**MATERIAL FOR THIS EXERCISE:**
++++++++++
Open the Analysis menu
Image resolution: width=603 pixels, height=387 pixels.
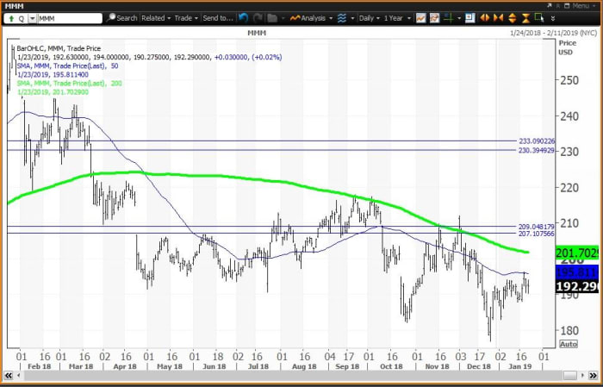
++++++++++
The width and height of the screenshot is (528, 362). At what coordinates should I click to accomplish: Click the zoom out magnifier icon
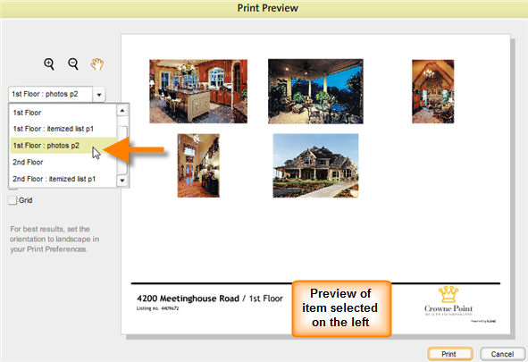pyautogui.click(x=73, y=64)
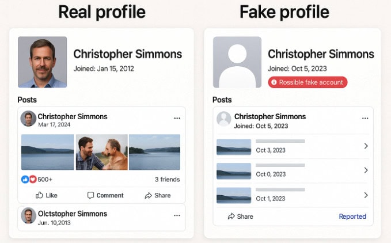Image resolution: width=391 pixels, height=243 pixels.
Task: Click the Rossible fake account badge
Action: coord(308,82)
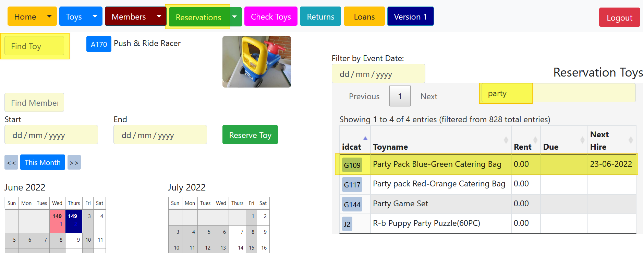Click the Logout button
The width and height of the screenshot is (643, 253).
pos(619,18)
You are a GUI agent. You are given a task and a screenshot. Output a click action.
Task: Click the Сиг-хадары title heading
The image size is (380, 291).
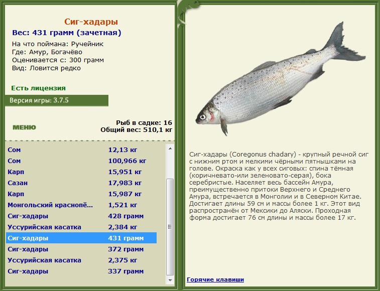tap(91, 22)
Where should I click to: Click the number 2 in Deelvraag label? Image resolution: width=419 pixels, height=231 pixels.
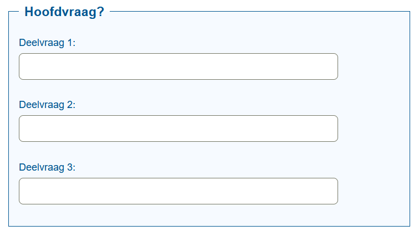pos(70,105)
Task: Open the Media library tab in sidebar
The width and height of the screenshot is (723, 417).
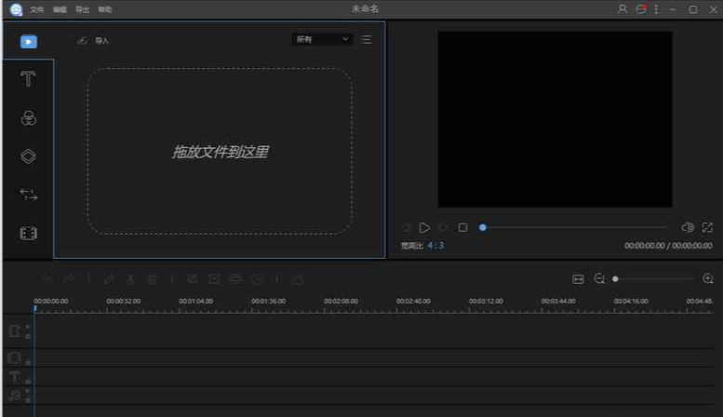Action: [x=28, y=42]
++++++++++
Determine how many lines of the listing above contain the string "Open", and answer with that figure alone.

**RESPONSE:**
2